▶ [Requirement]
Restate word for word the lines from the one bearing "Where should I" through the end of the entries below, and leave every picture out.

▶ [Entries shown]
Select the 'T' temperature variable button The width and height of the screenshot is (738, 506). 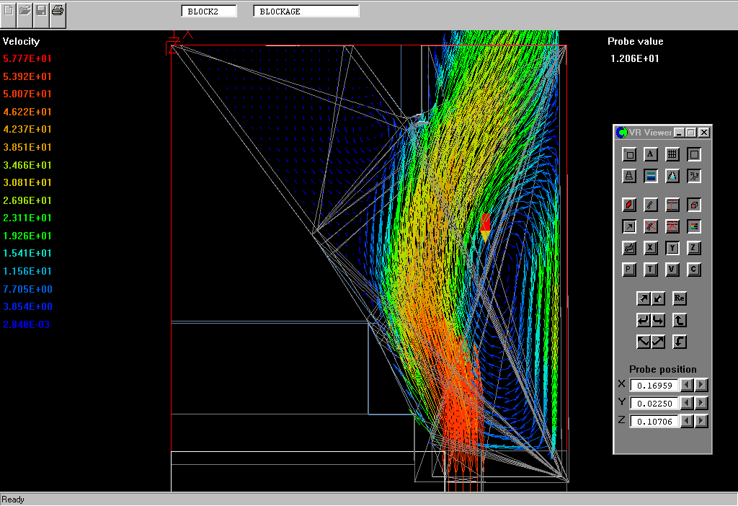[650, 270]
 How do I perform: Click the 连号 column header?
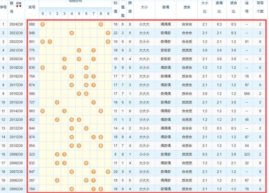(247, 7)
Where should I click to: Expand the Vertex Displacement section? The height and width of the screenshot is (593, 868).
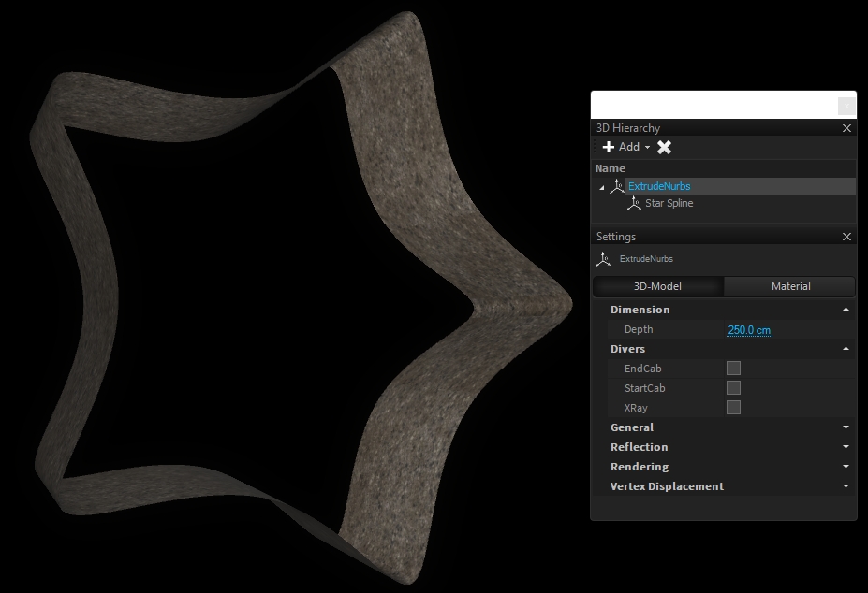click(x=846, y=486)
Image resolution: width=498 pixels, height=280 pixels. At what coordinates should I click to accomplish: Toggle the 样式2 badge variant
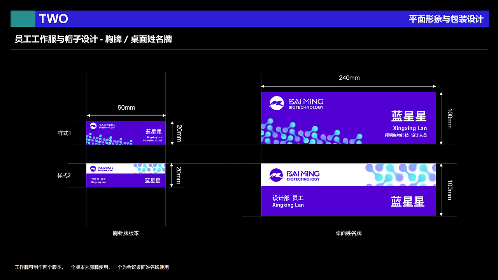pos(65,175)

▶ [Solution to this problem]
Where should I click to: Expand the Vertex Displacement section? The height and width of the screenshot is (593, 868).
click(x=846, y=486)
Image resolution: width=498 pixels, height=280 pixels. At what coordinates should I click to accomplish: Toggle the 样式2 badge variant
pos(65,175)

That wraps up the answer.